O se rompe demasiado deprisa porque, paradójicamente, a veces se necesita algún engaño para progresar en la recuperación. Los cirujanos, secundados por los neurólogos y los terapeutas, hablaron de un periodo mágico de “dos años”, puesto que la plasticidad excepcional del cerebro podría propiciar una recuperación espontánea en este tiempo. Hubo un doctor que incluso habló de tres años. ¿Cuál de ellos tenía razón? ¿Lo sabía yo? ¿Significaba esto que Catherine debía posponer cualquier veredicto sobre lo que había perdido, lo que era diferente o simplemente lo que era irreparable hasta que hubieran transcurrido esos dos años enteros? Cuanto más se entusiasmaban los profesionales con esos “dos años”, más sentía ella que solo los utilizaban para escudarse. Era un gesto de autoridad y experiencia espolvoreado con una pizca de especificidad numérica, pero en realidad no era más que un mantra, una invocación de los creyentes: dicho de otro modo, unas palabras mágicas. Y no solo para ellos, también le estaban proporcionando una salida a ella. Nos engañamos pensando que podemos engañar mejor a los demás. Por eso cuando me escuchó decir que nada volvería a ser lo que era sintió un gran alivio. En realidad se lo digo por defecto a casi todas las familias, aunque la frase pueda sonar muy personal y específica, para así ayudarlas a cambiar sus expectativas, pero también para poder ganar más tiempo. Fue la primera vez que Catherine pudo exhalar con una certidumbre catastrófica.

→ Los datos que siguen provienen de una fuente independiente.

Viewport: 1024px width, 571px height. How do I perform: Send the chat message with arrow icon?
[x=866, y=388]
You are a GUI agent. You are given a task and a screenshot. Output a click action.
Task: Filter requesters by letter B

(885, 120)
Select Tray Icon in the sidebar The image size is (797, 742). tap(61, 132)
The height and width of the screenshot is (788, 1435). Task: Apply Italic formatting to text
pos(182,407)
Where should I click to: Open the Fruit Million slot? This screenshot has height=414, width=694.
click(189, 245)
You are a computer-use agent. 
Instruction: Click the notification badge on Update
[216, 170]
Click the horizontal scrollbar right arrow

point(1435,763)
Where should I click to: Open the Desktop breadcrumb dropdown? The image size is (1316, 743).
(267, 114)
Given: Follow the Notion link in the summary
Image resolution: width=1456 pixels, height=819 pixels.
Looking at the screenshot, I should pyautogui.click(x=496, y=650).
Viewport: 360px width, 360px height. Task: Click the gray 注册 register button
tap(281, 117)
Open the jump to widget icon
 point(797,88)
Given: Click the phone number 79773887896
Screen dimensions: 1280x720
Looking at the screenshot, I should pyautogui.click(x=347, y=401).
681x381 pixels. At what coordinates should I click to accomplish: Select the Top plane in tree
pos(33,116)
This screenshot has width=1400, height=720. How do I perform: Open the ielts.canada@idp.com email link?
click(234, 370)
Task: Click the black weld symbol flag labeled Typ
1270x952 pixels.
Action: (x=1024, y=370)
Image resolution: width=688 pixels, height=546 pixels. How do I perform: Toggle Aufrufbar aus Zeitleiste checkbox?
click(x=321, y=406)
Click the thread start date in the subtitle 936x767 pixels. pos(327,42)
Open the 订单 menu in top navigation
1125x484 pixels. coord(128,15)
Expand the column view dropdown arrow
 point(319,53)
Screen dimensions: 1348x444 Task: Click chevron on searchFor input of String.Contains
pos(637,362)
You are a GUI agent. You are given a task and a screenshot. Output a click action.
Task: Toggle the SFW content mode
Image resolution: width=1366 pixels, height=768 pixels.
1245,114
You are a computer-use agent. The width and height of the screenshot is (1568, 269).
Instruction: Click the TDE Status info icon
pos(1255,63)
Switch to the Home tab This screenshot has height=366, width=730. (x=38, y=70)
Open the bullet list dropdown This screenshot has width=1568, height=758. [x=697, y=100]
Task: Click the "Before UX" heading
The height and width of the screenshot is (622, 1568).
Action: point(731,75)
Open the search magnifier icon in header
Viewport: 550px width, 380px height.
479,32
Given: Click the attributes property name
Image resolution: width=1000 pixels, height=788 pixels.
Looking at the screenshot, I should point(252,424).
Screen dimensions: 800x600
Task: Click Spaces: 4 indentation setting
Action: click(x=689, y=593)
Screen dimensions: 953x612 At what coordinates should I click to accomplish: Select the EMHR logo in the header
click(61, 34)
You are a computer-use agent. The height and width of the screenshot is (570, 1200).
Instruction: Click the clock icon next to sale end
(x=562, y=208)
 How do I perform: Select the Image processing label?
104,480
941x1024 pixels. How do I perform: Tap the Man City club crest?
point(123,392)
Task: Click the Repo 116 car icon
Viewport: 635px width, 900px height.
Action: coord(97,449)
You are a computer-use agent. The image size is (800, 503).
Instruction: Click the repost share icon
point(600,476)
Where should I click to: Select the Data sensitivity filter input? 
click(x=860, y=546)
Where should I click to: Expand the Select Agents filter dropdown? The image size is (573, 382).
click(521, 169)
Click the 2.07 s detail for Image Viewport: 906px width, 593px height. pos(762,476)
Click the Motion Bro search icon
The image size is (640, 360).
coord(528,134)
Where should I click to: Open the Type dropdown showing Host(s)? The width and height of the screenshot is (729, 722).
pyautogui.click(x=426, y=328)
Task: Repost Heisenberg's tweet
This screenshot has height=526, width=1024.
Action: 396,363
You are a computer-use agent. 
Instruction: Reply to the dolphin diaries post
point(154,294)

Pero, ¿qué inhaló a continuación?

Al conocerlo por primera vez pude apreciar la extraordinaria recuperación de Michael tras un impacto que debería haberle costado la vida o, si hubiera tenido mucha suerte, dejarlo en un estado de dependencia permanente. Excepto por una pequeña área con tejido cicatricial rosado sobre la cual no le crecía pelo moreno, parecía ágil y enérgico, como en las fotos premórbidas enmarcadas en las que salía tocando el piano, apoyado en la chimenea o sentado en la mesa del comedor que estaban colgadas por todas partes: esquiando, practicando buceo, en bici de montaña por los montes de Bruern, bebiendo té en Darjeeling, abrazando un caimán en los Everglades y jugando unos dobles en Heath. Me pregunté si esa casa siempre había sido un altar dedicado a este admirable hombre de acción, si la habían transformado ahora en su homenaje o si era, de nuevo, una motivación para incentivar su regreso. A simple vista parecía prácticamente el mismo pero photoshopeado por una hija adolescente un poco traviesa que le hubiera dejado los ojos ligeramente descentrados, la sonrisa un poco demasiado amplia y un surco imperceptible en el lateral del cráneo que la craneoplastia no había podido alisar (como una duna desdibujada). Me dio la mano con la misma fuerza que si estuviera pescando un pez espada y me preguntó si quería beber algo con una voz innecesariamente alta, riéndose cuando no tocaba. Por lo demás irradiaba salud.

Y no era solo en apariencia. Aquella mañana había leído los resultados de su evaluación neuropsicológica más reciente. Su habilidad intelectual, su memoria, sus habilidades del lenguaje y la mayoría de sus funciones ejecutivas estaban calificadas de muy superiores, en un percentil por encima del noventa y nueve. En otras palabras, si pusieras en fila cien hombres o incluso mil de la misma edad de Michael (la mayoría con calvicie, sobrepeso, problemas de espalda, próstatas hinchadas y cinco décadas de preocupaciones y arrepentimiento acumulados), él sería el hombre del extremo derecho, el guapo con pelo sedoso que saluda desenfadado, “¡Aquí está el Muy Superior!”, hablando como si estuviera en medio de una ventisca, riéndose de sus propios chistes porque son realmente graciosos; no pasaría desapercibido. Ha disminuido su puntuación en el test de velocidad de procesamiento de la información, hay algunos indicios cualitativos de impulsividad y ha sacado una nota muy baja en los ejercicios de planificación y organización. Por lo demás estaba bien, mejor que bien.